The radius measurements surely are subject to some error. I would expect the amount of error to be proportional to the radii themselves. Let us assume the measurements are otherwise unbiased. A reasonable solution then uses weighted nonlinear least squares fitting, with weights inversely proportional to the squared radii.
This is standard stuff available in (among other things) Python, R, Mathematica, and many full-featured statistical packages, so I will just illustrate it. Here are some data obtained by measuring the distances, with relative error of 10%, to five random access points surrounding the device location:
Mathematica needs just one line of code and no measurable CPU time to compute the fit:
fit = NonlinearModelFit[data, Norm[{x, y} - {x0, y0}], {x0, y0}, {x, y}, Weights -> 1/observations^2]
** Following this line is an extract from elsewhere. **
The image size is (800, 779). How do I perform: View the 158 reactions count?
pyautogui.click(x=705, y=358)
One advantage of using a statistical technique like this is that it can produce confidence intervals for the parameters (which are the coordinates of the device) and even a simultaneous confidence ellipse for the device location.
ellipsoid = fit["ParameterConfidenceRegion", ConfidenceLevel -> 0.95];
fit["ParameterConfidenceIntervalTable", ConfidenceLevel -> 0.95]
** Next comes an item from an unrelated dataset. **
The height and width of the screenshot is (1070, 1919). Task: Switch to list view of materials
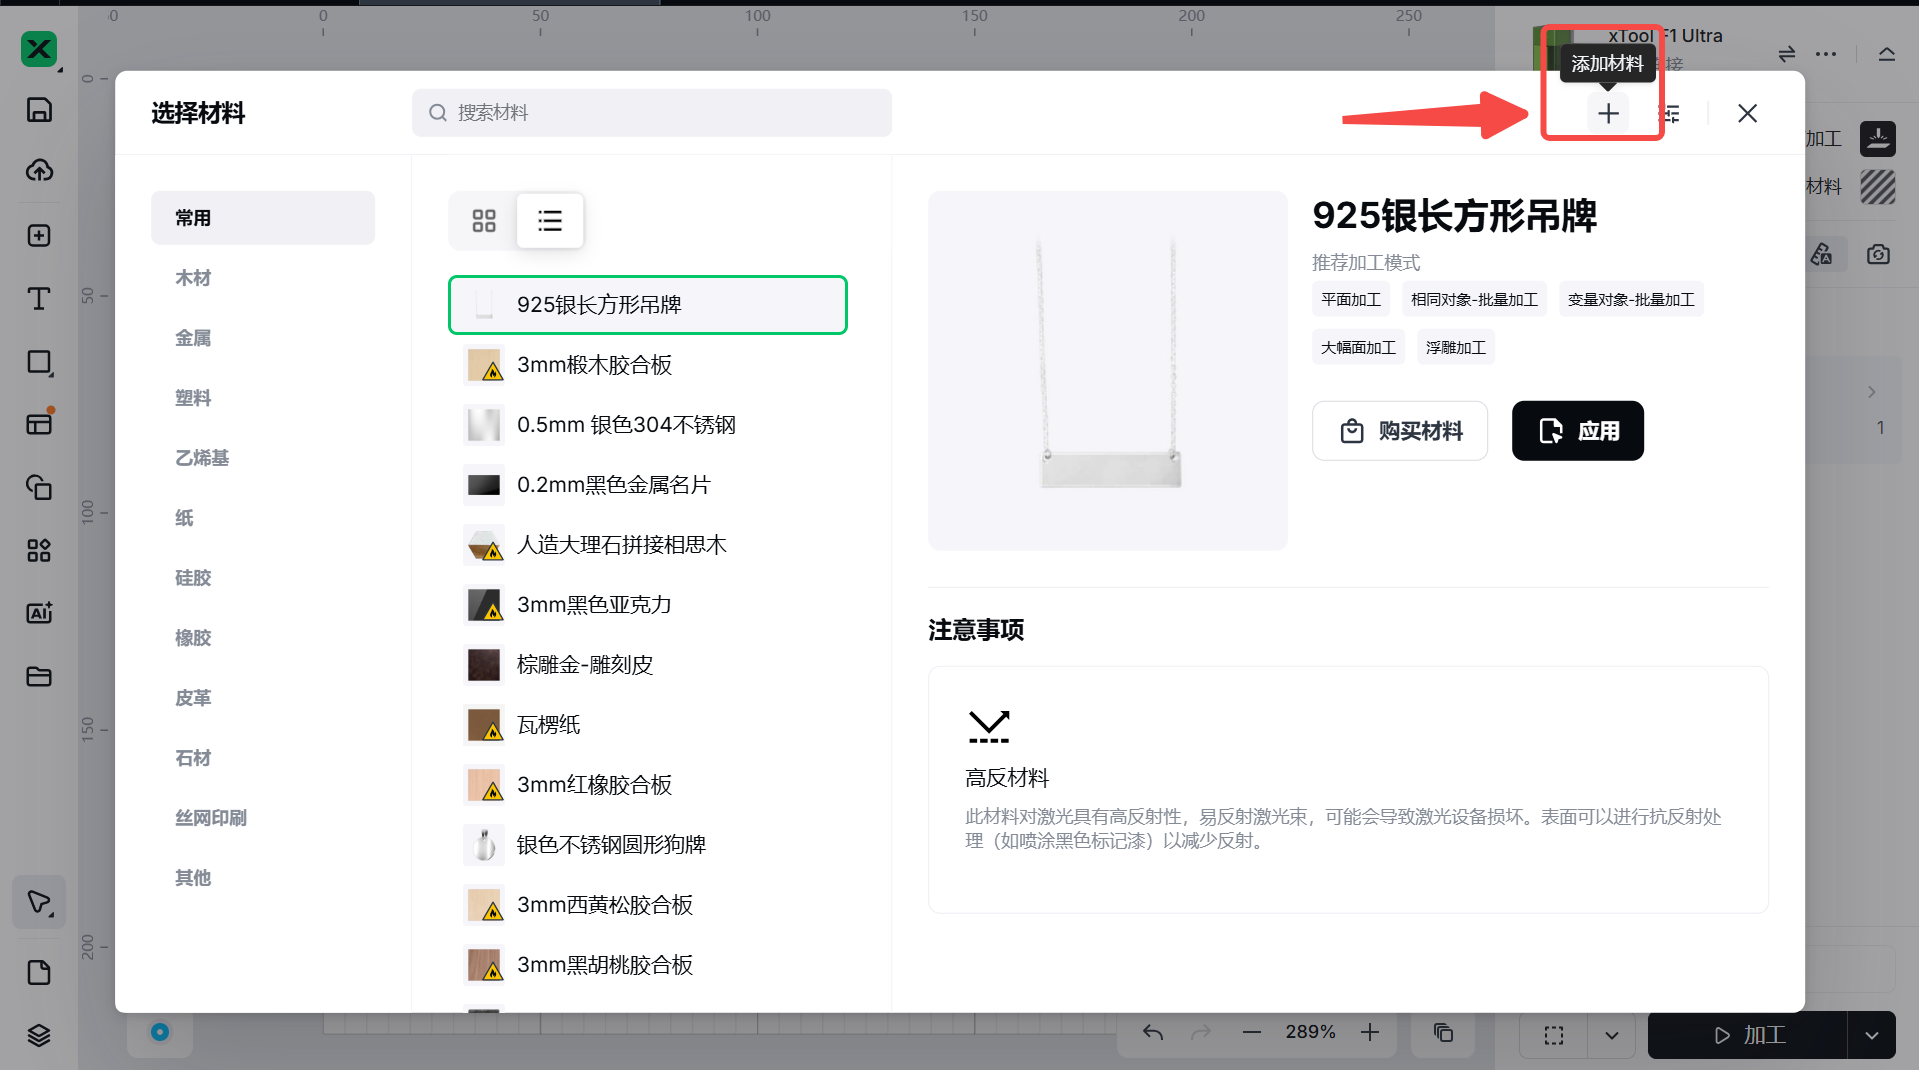point(550,221)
It is instructive to plot the data and the solution:
Graphics[{Opacity[0.2], EdgeForm[Opacity[0.75]], White, Disk[Most[#], Last[#]] & /@ data,
Opacity[1], Red, ellipsoid,
PointSize[0.0125], Blue, Point[source], Red, Point[solution],
PointSize[0.0083], White, Point @ points},
Background -> Black, ImageSize -> 600]
The white dots are the (known) access point locations.
The large blue dot is the true device location.
The gray circles represent the measured radii. Ideally, they would all intersect at the true device location--but obviously they do not, due to measurement error.
The large red dot is the estimated device location.
The red ellipse demarcates a 95% confidence region for the device location.
The shape of the ellipse in this case is of interest: the locational uncertainty is greatest along a NW-SE line. Here, the distances to three access points (to the NE and SW) barely change and there is a trade-off in errors between the distances to the two other access points (to the north and southeast).
(A more accurate confidence region can be obtained in some systems as a contour of a likelihood function; this ellipse is just a second-order approximation to such a contour.)
When the radii are measured without error, all the circles will have at least one point of mutual intersection and--if that point is unique--it will be the unique solution.
This method works with two or more access points. Three or more are needed to obtain confidence intervals. When only two are available, it finds one of the points of intersection (if they exist); otherwise, it selects an appropriate location between the two access points.